Recorded information:
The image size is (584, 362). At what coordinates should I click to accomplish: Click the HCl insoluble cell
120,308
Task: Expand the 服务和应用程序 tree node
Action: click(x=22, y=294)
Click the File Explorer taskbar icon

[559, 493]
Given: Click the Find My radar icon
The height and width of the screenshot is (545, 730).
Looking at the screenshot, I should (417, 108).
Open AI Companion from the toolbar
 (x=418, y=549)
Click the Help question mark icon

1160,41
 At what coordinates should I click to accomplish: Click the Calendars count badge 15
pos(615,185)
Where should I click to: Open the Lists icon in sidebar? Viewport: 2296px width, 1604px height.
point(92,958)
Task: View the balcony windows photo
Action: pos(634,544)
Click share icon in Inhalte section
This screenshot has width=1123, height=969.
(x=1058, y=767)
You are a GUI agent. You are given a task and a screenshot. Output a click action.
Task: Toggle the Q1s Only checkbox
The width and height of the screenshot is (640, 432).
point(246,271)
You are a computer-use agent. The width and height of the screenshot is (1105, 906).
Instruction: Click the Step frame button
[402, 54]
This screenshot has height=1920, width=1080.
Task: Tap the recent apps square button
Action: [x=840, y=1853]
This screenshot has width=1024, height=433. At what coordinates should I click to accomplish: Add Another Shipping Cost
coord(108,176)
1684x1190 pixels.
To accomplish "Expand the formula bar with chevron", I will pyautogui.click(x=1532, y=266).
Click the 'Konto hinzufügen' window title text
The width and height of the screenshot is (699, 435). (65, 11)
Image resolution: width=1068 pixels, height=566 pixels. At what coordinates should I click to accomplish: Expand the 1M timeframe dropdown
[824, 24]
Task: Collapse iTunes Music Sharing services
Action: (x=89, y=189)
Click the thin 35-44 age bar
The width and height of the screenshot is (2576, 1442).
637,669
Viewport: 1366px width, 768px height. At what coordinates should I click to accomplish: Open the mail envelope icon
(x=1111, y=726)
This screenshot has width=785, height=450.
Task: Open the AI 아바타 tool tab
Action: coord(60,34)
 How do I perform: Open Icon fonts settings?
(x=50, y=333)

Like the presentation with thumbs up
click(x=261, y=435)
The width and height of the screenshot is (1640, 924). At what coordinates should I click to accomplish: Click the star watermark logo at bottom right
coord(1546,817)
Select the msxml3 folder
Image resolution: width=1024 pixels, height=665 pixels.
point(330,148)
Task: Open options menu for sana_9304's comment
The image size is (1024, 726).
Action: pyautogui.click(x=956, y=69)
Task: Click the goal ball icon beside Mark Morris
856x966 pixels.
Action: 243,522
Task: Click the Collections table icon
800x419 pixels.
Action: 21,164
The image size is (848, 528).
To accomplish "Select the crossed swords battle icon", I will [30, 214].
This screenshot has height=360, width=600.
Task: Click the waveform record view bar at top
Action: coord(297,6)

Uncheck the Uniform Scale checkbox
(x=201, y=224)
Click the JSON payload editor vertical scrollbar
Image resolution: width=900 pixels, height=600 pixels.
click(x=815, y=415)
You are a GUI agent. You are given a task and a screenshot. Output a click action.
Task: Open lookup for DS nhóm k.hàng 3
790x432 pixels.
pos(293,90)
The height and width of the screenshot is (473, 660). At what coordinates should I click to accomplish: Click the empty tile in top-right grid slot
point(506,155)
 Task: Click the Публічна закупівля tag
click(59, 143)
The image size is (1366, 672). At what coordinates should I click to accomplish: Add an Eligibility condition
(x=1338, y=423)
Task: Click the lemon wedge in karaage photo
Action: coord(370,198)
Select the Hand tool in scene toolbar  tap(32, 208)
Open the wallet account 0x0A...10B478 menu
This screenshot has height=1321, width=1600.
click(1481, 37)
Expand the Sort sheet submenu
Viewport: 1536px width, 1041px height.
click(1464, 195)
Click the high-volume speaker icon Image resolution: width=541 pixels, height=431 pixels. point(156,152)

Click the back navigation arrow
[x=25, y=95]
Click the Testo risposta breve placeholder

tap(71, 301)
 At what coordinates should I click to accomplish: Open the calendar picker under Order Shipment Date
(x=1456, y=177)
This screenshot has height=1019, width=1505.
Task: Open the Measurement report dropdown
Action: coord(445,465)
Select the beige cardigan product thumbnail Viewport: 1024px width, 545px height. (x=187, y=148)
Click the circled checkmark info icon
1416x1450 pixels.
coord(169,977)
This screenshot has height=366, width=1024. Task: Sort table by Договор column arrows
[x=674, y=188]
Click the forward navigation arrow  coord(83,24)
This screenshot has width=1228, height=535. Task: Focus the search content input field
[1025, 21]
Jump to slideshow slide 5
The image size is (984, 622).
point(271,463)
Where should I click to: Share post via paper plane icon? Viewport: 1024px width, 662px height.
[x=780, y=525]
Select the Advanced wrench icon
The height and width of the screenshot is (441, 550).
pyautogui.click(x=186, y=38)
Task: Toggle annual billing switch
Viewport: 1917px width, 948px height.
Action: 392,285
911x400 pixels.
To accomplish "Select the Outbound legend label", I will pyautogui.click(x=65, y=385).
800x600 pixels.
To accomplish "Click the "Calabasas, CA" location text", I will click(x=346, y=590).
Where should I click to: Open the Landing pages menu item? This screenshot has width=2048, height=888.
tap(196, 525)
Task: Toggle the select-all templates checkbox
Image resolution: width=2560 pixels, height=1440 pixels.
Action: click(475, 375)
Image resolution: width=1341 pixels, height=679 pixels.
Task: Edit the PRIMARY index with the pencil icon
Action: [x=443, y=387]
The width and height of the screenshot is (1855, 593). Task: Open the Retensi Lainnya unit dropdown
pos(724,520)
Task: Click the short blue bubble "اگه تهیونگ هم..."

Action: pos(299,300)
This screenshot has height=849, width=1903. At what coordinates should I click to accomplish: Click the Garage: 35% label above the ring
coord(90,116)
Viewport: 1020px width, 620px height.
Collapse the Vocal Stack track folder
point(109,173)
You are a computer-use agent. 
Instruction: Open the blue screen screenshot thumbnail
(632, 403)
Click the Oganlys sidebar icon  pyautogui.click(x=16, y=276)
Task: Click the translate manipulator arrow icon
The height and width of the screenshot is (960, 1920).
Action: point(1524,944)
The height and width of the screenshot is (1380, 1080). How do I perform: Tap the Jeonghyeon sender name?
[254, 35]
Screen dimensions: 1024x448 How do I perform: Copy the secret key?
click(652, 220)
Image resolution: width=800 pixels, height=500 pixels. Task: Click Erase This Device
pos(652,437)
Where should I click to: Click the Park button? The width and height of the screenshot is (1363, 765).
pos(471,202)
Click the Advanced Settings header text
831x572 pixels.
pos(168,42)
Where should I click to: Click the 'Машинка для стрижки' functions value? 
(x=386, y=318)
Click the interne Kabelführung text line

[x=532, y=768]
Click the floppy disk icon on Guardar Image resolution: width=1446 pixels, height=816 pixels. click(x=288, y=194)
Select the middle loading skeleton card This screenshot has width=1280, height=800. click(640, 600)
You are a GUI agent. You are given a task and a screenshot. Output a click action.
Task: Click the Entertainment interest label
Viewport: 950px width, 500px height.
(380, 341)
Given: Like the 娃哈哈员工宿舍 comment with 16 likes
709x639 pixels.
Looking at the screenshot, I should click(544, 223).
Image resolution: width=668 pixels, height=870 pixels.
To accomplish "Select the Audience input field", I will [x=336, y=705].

Required action:
All lines above that contain the word "Toggle" are to be copied.

Exercise answer:
Task: Toggle the Q1s Only checkbox
Task: Toggle annual billing switch
Task: Toggle the select-all templates checkbox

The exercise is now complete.